From the Great Books of Western Civilization

by Mortimer J. Adler & edited by Max Weismann

Pub Date: May 1st, 2000
ISBN: 0-8126-9412-0
Publisher: Open Court

This collection of transcripts from a 50-year-old educational TV series has its creaky moments, but overall it is surprisingly fresh, containing much sound thinking on a variety of philosophical questions.

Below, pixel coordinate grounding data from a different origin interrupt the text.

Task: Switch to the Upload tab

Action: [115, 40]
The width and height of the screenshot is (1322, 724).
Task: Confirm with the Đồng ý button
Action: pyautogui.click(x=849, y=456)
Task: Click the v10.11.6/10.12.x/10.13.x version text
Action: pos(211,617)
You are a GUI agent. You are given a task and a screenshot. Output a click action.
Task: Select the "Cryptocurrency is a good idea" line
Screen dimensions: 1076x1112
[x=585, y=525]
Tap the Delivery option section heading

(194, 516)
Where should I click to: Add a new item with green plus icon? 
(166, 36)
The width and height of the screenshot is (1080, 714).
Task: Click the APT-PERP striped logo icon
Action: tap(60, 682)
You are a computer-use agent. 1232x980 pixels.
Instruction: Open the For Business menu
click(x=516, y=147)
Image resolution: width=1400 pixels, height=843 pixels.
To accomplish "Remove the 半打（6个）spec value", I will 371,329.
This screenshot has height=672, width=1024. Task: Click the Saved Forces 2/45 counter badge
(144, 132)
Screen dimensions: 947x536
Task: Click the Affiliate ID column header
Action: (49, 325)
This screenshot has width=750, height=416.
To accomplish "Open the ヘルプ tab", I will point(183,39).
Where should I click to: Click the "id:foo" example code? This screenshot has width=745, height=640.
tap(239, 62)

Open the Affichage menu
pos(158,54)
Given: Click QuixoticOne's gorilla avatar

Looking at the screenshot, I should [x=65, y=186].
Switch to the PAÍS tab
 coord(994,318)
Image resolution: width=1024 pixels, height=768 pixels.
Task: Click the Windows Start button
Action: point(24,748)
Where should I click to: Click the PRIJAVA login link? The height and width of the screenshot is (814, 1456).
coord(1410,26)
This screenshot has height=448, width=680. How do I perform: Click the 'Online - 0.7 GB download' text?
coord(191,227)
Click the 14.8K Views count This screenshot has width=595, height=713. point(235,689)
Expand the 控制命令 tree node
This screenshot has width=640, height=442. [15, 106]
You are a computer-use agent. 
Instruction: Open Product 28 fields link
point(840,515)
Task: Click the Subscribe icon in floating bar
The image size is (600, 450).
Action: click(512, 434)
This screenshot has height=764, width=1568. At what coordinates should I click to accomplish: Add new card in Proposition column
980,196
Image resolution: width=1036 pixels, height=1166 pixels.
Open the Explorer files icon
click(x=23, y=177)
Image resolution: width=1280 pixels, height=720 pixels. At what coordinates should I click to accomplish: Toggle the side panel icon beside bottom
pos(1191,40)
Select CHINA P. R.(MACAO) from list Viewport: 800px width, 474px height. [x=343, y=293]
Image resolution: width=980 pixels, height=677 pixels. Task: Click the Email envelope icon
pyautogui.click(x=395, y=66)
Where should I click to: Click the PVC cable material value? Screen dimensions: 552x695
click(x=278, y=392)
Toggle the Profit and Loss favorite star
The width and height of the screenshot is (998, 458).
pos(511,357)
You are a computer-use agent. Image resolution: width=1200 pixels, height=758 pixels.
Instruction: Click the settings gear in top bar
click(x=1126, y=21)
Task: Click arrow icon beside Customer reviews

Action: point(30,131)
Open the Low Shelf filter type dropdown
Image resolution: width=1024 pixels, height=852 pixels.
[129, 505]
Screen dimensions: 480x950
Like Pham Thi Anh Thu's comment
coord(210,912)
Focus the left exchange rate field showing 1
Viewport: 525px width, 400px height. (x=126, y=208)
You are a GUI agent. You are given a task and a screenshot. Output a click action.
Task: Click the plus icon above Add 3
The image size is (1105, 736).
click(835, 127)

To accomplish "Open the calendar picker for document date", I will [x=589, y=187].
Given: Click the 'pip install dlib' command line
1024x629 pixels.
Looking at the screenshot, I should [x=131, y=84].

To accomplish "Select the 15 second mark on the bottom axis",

As if embarrassed to reveal the book's age, the publishers neglect to mention until the afterword that its contents were originally broadcast in 1953 – 54 as a series of 52 weekly half-hour TV shows. This material has been shaped into 52 chapters on the "Great Ideas": e.g., truth; knowledge and opinion; good and evil; beauty and art; law and government; philosophy; and God. Each idea is rationally investigated, on the assumption that clear thinking can yield some knowledge and sharpen some questions. As a window into television's early days, the book has curiosity value: viewers of the time evidently considered it good television to watch Adler (Art, the Arts, and the Great Ideas, 1994, etc.) discourse on philosophy with his sidekick Lloyd Luckman. Try selling that format to a network today! In some ways the show was forward-looking: viewers interacted with Adler, sending written queries that were answered the following week, like a slow-motion Internet forum. Other touches seem musty: references to President Eisenhower and the burning issue of "conformity versus dissent," and the absence of references to non-Western writings. Much of the content is familiar from Adler's other books, padded with the wordiness endemic to speech. Even so, the encyclopedic scope on issues of genuinely perennial interest is welcome, as is Adler's refreshingly non-postmodern optimism about the power of philosophy to discover truth.

Adler, who characterizes philosophy as "rational talk about the basic problems of mankind," is occasionally too talky, but for the most part delivers the rational discourse he promises.